[Work order] Restate the following records word for word without images.

^^^^

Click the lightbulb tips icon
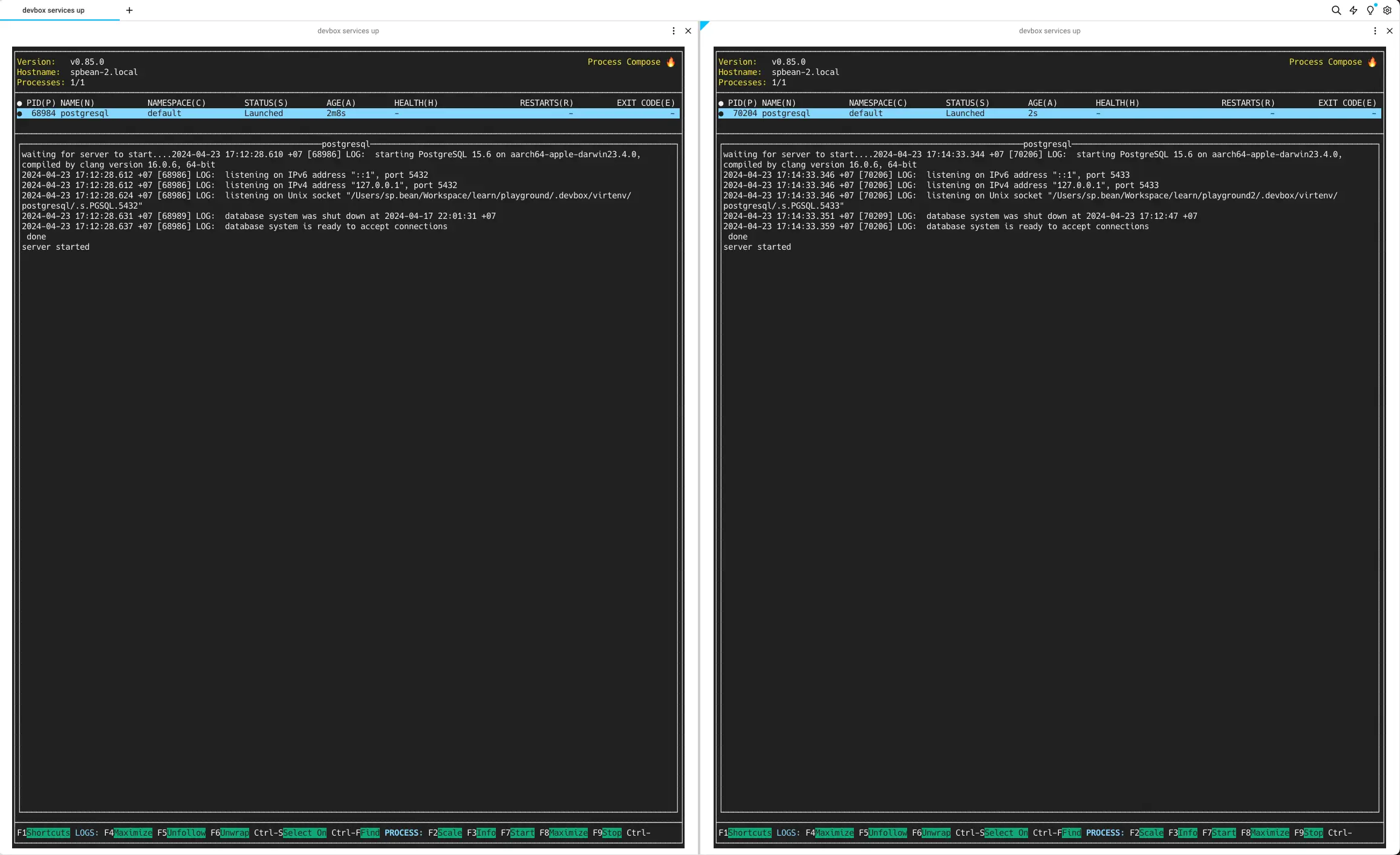1400x855 pixels. point(1370,10)
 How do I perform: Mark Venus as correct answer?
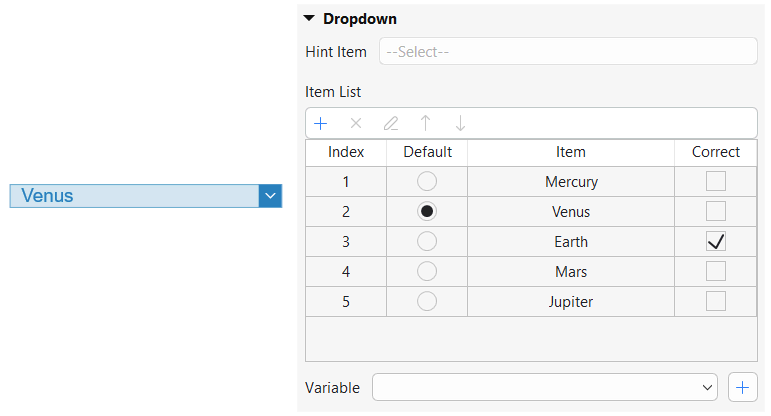715,212
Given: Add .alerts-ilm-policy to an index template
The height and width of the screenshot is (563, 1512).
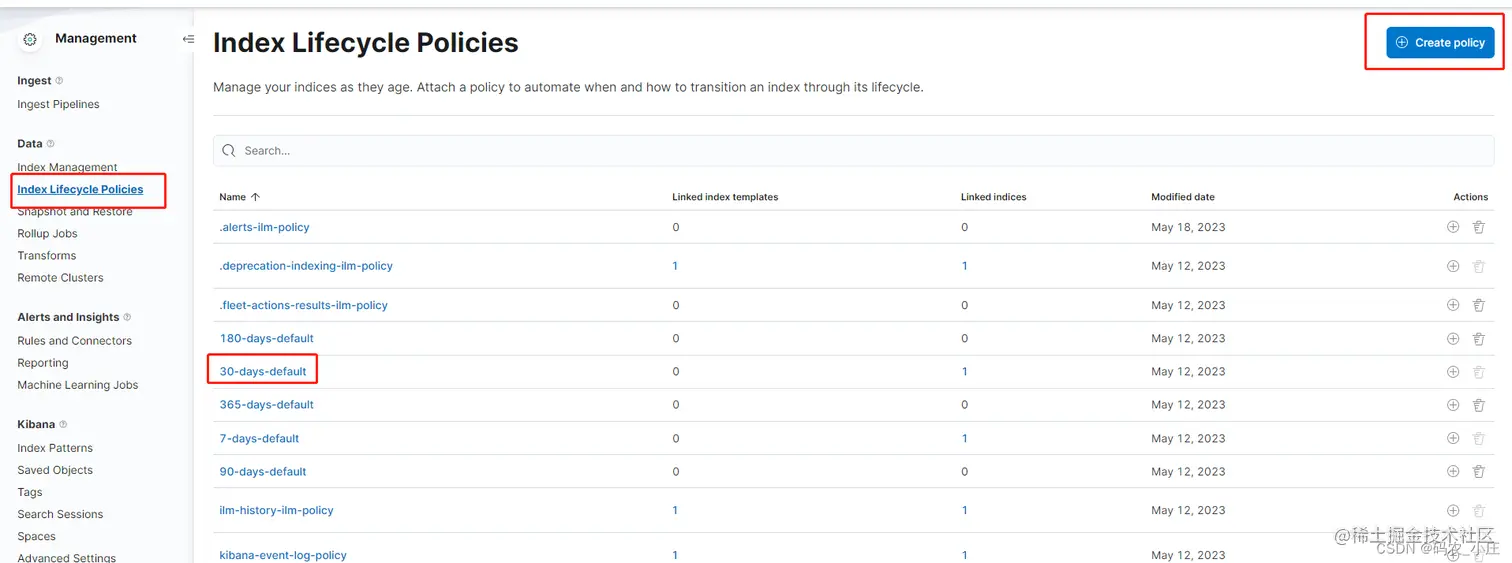Looking at the screenshot, I should coord(1453,227).
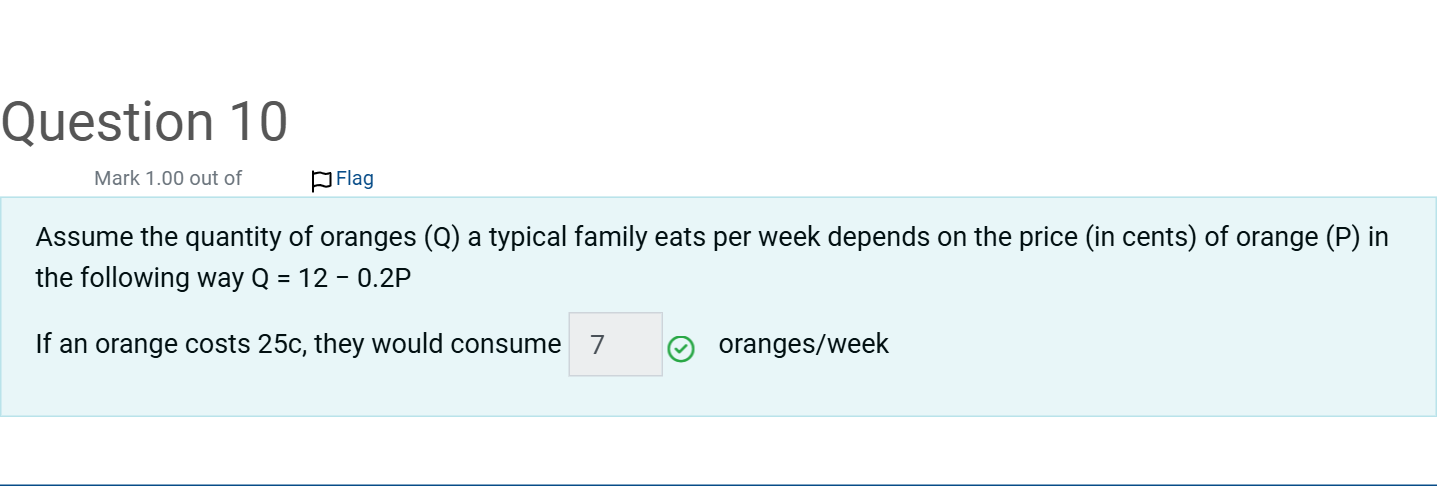Select the Question 10 heading
The image size is (1437, 486).
(145, 122)
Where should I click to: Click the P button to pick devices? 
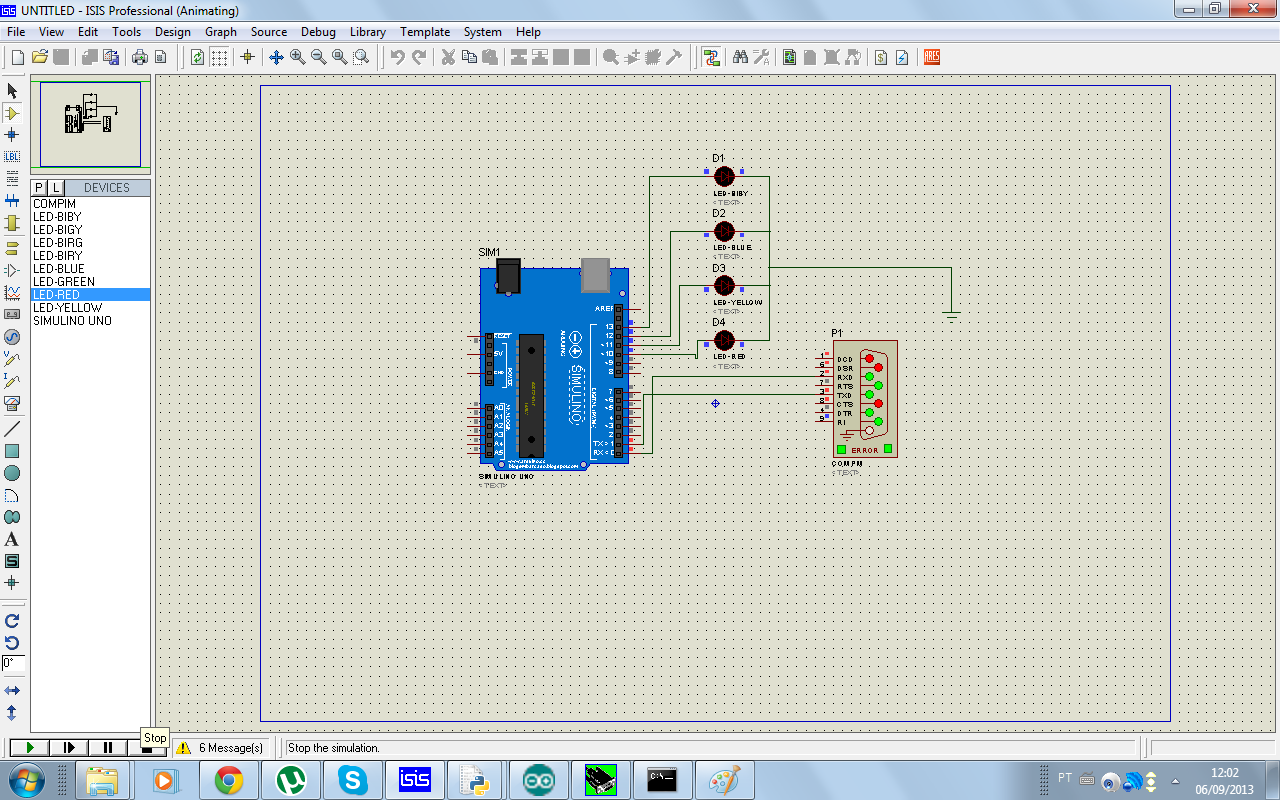(x=38, y=187)
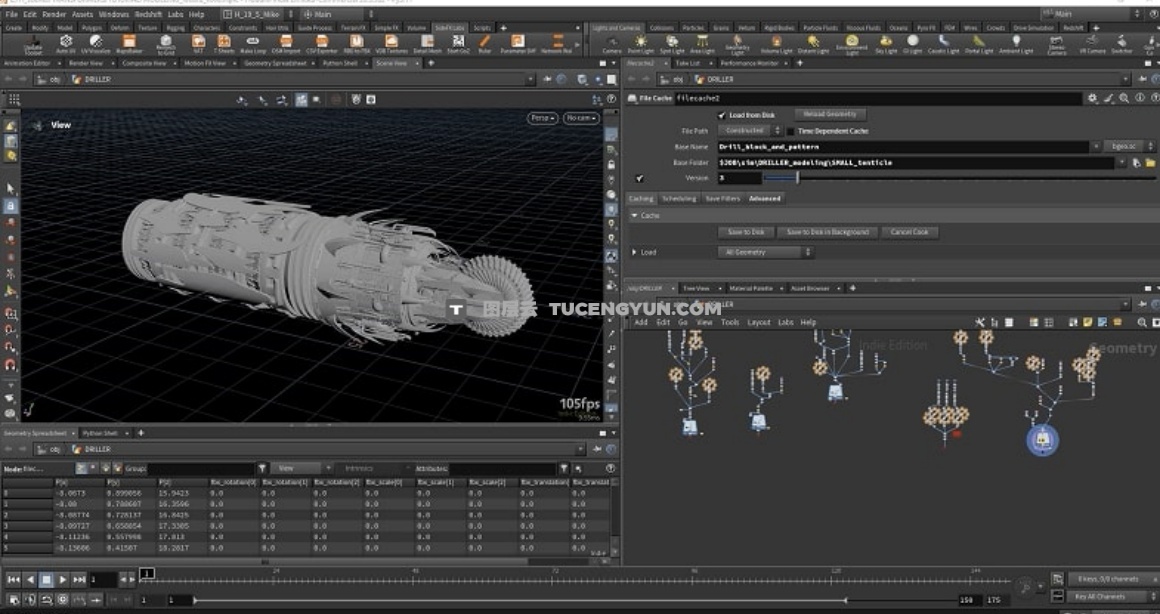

^^^^

[Completed task]
Click the lightbulb tips icon
1400x855 pixels. point(1370,10)
 How do I perform: Mark Venus as correct answer?
715,212
Given: Add .alerts-ilm-policy to an index template
The height and width of the screenshot is (563, 1512).
Looking at the screenshot, I should coord(1453,227).
Select the Question 10 heading
The image size is (1437, 486).
(145, 122)
Where should I click to: Click the P button to pick devices? 
(x=38, y=187)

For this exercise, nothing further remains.